On était un peu déçu de nos 3-4 derniers matchs. Nous sommes 9es après 28 journées alors qu’on aurait pu accrocher une place entre 5 et 9, plutôt vers la 6e, 7e place. Cela nous semblait plus conforme à ce qu’on pouvait faire. On savait qu’on aurait une première partie de saison difficile avec tous ces changements, et la deuxième partie normalement aurait dû nous permettre de prendre plus de points avec plus de fluidité. On était un peu dans le dur, on espérait que le match contre Orléans nous permette de prendre des points et de nous relancer.

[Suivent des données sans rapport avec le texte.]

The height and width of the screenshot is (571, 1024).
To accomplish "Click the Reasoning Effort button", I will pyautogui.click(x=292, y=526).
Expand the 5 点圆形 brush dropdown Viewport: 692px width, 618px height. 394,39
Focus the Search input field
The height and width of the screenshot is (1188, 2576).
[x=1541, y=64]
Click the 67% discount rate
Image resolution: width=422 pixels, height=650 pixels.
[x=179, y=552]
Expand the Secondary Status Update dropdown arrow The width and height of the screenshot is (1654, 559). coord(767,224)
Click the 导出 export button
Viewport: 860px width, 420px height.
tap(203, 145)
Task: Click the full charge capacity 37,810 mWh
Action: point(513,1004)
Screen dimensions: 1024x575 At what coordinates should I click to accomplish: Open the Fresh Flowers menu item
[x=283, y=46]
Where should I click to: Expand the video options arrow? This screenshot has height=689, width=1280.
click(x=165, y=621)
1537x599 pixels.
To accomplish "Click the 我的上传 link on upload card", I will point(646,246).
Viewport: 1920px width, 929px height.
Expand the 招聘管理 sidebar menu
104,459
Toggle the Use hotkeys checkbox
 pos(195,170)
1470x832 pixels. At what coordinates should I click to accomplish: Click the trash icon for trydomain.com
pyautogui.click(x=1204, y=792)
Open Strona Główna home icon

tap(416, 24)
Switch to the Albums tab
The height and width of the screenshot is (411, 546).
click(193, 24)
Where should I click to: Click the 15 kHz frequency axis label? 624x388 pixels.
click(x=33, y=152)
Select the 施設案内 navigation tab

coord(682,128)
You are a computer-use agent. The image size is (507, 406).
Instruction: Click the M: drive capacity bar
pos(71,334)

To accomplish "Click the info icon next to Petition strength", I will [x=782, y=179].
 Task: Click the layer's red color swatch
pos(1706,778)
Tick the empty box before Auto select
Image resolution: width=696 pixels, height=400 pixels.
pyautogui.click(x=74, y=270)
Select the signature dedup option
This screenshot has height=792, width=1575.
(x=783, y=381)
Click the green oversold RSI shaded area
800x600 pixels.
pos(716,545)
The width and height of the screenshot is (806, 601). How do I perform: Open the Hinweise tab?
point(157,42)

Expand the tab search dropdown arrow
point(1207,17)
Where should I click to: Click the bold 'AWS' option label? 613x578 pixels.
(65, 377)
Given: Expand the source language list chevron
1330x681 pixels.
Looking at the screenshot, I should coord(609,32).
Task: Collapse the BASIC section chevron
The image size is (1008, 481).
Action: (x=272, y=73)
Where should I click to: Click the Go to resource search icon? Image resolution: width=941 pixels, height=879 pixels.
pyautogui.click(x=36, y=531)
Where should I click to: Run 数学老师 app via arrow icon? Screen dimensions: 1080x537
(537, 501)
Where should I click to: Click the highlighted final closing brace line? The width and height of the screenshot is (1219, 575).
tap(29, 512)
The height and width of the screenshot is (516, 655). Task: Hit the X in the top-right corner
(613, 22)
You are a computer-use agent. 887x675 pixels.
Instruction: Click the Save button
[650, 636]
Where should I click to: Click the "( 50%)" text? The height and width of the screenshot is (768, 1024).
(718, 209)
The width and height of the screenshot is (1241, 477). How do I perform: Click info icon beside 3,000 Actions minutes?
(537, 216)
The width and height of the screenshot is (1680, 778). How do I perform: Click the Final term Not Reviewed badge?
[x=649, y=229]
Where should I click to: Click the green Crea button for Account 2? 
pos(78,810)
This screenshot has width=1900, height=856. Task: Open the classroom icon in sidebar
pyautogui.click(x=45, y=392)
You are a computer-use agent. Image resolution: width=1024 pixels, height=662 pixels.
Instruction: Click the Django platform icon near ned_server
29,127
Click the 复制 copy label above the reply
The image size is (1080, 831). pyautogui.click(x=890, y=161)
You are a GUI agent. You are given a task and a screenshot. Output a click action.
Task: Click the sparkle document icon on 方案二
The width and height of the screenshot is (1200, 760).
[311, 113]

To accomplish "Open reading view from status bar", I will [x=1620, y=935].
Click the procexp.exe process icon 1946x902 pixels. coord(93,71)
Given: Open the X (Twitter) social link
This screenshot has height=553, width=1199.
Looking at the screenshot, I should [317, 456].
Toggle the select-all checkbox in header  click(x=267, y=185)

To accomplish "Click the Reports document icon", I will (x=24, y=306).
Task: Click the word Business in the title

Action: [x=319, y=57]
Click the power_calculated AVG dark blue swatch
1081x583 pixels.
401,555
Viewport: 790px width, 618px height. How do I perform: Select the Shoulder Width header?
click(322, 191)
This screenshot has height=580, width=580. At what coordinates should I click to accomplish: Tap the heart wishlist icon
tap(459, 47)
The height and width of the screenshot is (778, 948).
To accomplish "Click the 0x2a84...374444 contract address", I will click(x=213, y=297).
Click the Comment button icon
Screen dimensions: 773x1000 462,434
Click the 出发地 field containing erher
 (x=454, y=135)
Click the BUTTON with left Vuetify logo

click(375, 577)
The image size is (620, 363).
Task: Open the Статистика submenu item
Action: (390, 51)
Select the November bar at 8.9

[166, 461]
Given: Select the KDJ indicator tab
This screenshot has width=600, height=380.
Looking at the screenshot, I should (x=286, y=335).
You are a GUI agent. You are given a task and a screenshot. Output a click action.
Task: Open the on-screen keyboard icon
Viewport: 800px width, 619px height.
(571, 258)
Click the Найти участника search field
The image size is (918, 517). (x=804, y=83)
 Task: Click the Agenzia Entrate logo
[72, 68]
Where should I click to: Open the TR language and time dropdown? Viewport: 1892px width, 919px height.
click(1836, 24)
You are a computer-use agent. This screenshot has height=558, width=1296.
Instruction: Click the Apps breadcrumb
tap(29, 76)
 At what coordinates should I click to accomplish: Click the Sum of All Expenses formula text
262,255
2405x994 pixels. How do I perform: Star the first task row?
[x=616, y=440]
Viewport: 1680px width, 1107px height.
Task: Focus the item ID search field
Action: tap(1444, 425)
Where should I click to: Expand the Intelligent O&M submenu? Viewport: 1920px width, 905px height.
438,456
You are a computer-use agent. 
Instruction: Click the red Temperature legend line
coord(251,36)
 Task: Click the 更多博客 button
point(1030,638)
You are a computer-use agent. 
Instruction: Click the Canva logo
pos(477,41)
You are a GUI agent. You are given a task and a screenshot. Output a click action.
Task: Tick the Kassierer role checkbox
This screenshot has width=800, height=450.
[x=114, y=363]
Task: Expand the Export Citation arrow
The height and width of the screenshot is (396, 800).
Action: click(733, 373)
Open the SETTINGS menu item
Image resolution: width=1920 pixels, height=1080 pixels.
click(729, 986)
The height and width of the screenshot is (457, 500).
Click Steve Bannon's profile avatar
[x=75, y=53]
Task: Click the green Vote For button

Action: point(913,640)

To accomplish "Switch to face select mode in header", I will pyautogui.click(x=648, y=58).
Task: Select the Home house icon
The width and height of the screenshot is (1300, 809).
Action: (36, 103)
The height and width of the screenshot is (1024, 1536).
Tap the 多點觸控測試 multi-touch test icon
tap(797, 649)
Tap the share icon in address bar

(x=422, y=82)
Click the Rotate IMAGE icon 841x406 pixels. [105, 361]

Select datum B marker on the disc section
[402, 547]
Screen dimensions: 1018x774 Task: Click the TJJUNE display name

Mais on est plutôt satisfait de ce qu’on a fait, ce n’était pas simple de prendre ce virage. On est maintenant sur des petites retouches, des petits détails, qui doivent nous amener à être plus compétitifs l’année prochaine. Cela reste quand même notre objectif numéro 1. On parle d’argent, de masse salariale, etc, mais à la fin ça se joue à 11 contre 11 sur le terrain. Et ce sont ceux qui ont le plus d’envie, qui sont le mieux armés, qui sont le plus complémentaires, qui y arrivent. On reste des compétiteurs et on cherche le détail pour s’améliorer l’an prochain.
Avant cette crise, vous avez renouvelé votre confiance au staff technique avec la prolongation de Philippe Hinschberger et ses adjoints, une bonne nouvelle forcément pour la continuité ?
Oui bien sûr. Pour moi c’est le plus important. On a trois membres du staff qui sont là depuis longtemps, des Grenoblois. Et on a prolongé de deux ans Philippe Hinschberger et son adjoint Francis de Percin. Cela nous amène sur une lisibilité de quatre ans. On est dans la sécurité, dans la sérénité. C’est un staff qui travaille bien avec le président, avec moi-même, avec les dirigeants. On sait où on veut aller et on sait qu’on veut faire progresser le club, en créant un centre d’entraînement performant et innovant. On a plein de projets. Je ne dirais pas qu’on va être freiné par cette période, mais il faudra se construire différemment. On regardera aussi ce que font les autres. Mais nous on ne lâchera pas notre cap.
La prolongation du staff est une très bonne nouvelle. Je pense qu’il faut représenter son territoire, Grenoble est une ville innovante, intelligente, j’allais dire de réflexion. C’est vrai qu’il faut un staff qui colle à cette image. On voit que Philippe Hinschberger a plusieurs cordes à son arc. C’est un garçon sémillant, il a une grosse expérience du foot en tant que joueur et entraîneur avec une montée en L1 à son actif. Il représente bien le territoire et c’est important en termes de communication car l’entraîneur reste la clé de voûte de l’édifice.